When I was a teenager growing up in a sub-industrial town that someone once told me is one of the most segregated cities per capita or had the most bars per square mile per capita or both or some other nonsensical strange random fact it seemed that when I hit the age of sixteen everyone around me at the time was starting a band.
I remember instead of going home after school to do my homework like all the lame smart kids who probably have a stable income now, did, I went into various basements of latchkey kids and smoked pot and cigarettes and listened to bands practice in that short window of time before their parents came home and killed all the fun.

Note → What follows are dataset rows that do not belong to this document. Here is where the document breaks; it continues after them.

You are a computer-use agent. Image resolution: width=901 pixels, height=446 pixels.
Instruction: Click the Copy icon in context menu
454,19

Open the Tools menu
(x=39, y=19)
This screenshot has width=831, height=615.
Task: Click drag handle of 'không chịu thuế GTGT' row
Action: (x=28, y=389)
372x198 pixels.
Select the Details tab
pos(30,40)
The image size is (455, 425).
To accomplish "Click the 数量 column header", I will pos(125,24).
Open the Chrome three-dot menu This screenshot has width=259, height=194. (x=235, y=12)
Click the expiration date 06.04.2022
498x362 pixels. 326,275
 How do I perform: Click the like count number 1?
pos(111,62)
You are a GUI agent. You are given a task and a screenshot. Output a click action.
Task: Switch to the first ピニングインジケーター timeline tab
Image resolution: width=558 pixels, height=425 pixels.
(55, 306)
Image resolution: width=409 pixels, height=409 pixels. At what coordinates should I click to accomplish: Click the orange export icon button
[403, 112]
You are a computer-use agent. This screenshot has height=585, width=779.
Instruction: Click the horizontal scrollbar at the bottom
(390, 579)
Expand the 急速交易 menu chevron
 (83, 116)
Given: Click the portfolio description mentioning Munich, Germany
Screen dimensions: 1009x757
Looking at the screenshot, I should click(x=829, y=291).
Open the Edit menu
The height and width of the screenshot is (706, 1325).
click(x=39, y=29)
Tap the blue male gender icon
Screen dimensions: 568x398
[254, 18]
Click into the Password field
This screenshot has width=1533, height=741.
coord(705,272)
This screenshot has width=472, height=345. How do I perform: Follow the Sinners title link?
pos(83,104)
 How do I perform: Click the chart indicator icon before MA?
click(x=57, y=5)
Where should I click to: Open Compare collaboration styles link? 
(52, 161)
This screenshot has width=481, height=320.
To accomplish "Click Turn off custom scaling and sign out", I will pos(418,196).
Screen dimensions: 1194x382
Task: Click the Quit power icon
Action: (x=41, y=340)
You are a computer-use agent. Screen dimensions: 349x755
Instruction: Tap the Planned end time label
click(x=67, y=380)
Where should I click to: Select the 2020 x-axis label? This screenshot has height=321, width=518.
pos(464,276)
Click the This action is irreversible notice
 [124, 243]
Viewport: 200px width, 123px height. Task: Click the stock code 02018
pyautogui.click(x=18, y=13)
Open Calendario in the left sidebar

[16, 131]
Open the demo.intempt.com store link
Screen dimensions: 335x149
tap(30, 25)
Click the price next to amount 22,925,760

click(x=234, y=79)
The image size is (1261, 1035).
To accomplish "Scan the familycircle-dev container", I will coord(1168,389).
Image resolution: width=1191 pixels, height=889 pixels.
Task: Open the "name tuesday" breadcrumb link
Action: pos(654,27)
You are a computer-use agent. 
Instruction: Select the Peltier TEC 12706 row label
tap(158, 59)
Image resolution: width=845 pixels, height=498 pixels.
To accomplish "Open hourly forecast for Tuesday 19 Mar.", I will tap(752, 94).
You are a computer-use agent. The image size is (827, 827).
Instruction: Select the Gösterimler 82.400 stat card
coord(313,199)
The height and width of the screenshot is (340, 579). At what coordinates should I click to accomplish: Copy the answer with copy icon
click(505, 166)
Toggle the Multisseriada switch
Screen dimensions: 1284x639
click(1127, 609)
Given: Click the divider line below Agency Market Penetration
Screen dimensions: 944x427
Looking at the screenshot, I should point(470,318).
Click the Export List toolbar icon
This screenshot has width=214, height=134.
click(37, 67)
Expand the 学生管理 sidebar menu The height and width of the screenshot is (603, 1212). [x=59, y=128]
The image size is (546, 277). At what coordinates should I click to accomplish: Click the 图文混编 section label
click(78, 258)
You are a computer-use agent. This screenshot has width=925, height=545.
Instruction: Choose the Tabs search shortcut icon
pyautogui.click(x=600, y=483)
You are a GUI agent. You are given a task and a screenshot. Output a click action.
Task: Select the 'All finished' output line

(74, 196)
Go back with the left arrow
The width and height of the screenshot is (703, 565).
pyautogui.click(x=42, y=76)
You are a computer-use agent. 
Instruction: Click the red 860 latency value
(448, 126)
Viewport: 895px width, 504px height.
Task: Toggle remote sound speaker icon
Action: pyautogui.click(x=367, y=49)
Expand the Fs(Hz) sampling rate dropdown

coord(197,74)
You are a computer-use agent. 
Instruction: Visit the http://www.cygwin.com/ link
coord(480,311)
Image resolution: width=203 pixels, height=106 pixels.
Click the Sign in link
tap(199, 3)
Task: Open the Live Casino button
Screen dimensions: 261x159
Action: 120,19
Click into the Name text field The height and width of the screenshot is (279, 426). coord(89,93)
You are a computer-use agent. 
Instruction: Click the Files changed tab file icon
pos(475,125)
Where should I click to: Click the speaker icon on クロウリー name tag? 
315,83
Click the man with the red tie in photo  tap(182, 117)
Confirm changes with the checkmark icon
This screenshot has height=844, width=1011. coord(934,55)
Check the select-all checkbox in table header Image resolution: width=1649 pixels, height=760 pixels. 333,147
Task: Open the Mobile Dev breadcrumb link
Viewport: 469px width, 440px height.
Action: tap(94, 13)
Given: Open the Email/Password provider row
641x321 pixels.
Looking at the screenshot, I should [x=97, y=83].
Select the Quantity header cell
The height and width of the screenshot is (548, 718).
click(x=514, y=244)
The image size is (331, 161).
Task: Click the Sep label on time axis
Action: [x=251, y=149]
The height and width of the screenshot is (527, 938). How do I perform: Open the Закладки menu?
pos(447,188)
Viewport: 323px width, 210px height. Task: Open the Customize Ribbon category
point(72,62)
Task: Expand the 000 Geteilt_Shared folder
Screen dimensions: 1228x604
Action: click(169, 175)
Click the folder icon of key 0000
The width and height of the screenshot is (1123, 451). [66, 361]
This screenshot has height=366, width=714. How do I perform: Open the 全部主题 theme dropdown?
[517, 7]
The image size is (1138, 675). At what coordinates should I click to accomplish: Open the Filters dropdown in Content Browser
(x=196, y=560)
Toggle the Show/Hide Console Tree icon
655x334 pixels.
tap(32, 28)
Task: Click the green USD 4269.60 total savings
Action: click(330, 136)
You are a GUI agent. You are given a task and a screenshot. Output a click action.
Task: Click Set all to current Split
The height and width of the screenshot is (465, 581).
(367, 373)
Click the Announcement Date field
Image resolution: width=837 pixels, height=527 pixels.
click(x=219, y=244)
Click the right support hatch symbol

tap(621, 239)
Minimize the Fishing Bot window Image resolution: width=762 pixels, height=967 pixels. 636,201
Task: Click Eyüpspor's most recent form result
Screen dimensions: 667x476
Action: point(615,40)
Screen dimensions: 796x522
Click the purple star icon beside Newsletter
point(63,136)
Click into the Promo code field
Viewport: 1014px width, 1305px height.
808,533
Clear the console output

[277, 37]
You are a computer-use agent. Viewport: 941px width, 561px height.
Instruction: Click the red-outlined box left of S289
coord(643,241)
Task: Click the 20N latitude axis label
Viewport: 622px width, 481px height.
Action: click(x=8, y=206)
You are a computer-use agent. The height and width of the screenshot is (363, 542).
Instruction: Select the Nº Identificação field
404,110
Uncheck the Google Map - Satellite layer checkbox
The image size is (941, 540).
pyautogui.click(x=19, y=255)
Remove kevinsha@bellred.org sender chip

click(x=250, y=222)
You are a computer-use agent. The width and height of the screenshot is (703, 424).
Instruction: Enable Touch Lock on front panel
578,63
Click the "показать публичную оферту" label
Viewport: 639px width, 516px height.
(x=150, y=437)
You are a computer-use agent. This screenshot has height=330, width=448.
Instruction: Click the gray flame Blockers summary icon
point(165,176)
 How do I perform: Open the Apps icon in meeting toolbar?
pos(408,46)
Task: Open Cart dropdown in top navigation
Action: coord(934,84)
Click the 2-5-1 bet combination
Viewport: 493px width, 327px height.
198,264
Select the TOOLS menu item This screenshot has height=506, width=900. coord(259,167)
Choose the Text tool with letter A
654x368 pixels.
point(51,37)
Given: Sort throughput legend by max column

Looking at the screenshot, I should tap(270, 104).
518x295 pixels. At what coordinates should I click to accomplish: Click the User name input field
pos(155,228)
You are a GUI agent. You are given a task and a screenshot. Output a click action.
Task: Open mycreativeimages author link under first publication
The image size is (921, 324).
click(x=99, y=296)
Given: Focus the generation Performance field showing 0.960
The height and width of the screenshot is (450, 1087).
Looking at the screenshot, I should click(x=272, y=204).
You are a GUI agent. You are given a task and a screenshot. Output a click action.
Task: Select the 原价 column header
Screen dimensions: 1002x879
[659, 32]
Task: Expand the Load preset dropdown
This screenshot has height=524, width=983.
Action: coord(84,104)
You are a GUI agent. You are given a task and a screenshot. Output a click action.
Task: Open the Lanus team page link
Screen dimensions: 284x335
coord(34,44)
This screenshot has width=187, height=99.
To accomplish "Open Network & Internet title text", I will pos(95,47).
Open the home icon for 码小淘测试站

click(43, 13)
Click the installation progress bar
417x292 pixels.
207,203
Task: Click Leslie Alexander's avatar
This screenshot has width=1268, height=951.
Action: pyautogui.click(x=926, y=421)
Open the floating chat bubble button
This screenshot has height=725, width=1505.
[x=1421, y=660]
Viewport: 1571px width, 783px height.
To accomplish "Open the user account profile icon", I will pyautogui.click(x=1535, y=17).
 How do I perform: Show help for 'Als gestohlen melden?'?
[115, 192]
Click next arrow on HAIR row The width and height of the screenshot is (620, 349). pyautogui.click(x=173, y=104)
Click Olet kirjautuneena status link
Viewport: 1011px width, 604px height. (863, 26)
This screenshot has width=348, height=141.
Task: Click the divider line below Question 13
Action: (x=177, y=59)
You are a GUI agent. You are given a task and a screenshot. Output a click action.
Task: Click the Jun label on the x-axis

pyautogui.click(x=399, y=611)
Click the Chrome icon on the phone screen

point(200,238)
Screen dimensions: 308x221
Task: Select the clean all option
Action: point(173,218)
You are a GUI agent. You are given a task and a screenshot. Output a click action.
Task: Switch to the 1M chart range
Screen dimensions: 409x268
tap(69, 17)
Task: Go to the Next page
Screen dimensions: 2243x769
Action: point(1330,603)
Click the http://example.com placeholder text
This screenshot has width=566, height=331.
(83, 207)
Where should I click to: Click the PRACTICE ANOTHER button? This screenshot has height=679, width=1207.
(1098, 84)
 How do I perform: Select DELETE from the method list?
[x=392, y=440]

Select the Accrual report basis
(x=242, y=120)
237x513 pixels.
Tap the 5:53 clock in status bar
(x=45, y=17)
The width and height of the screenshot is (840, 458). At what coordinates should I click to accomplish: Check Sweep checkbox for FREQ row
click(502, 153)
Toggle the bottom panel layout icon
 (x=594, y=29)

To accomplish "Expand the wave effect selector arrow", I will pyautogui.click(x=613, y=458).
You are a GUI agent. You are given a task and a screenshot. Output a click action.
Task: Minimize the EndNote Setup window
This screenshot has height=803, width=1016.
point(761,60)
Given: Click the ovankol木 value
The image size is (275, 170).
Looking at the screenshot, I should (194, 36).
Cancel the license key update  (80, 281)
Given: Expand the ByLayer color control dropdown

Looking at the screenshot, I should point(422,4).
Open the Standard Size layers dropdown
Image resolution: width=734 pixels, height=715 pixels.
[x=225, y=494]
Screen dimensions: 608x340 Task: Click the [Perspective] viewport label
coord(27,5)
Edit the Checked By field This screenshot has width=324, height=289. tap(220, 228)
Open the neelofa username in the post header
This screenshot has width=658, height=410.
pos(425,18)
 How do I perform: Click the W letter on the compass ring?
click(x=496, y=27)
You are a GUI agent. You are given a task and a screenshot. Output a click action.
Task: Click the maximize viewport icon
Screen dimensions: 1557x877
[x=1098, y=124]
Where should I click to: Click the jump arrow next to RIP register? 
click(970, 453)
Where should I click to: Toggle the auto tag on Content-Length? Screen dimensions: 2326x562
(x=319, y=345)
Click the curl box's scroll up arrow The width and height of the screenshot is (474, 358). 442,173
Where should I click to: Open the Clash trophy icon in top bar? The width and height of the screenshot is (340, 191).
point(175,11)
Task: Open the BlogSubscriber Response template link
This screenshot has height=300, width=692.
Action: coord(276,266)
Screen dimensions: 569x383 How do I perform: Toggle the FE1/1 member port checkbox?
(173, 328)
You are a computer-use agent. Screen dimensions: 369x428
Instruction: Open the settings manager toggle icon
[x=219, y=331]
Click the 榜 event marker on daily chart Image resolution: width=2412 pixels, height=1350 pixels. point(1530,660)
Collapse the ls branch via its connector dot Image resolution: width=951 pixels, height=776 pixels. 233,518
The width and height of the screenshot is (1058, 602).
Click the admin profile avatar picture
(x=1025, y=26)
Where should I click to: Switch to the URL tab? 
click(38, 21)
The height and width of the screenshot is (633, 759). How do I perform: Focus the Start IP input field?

So I understood completely the woes of singer-guitarist Connor Pitre who had been trying since 2011 to put a band together. Pitre had the band’s name all set: King Kudos, the only problem was that he didn’t have the other members, or at least members who could or would commit to the effort it takes to being in a band which is something that people who are not in bands don’t understand. But last year, after five long years of searching Pitre found brothers Tommy and Will Foley to play bass and drums and guitarist Jackson Bounds and the four finally formed the Voltron that is the alternative rock outfit King Kudos.
The quartet’s debut record Love Is a Dying Art grabbed me from the start with ‘90s alt-rock opener “Like Clockwork” which like clockwork itself is a heavily verse chorus verse myriad of feed back guitars and an aria laden lyrical melody whose lyrics ask questions to the “you understood.” Next then comes the stomp-rocker “Love is…” on which Pitre laments “love is patient love is blind / and it gets me every time.” The lyrics are simple and astute at the same time. He sings them as the guitars and bass choog and the drums crash in a stalwart syncopation and perhaps a bit of nostalgia for my youth choked my heart. But in this mist of reverence I also was struck by the production value, something which I rarely comment on, but I feel the need to note here because Love is a Dying Art was recorded and mastered by drummer Will Foley and sounds amazing.
Moving on the boys work their way into a radio-friendly rock hit on “Ode to Being Lonely” and then they take a little bit of an experimental chance changing it up on the less conservative “Quite a Dilemma” which bleeds into the bright forward thinking confessional-pop closer “Given a Chance.”
The fact that Love is a Dying Art was made at all makes me happy. It’s the coming to of fruition of an idea that was a long time in the making. The songs are straightforward and pure; the step on the first stone of more stones, hopefully to come.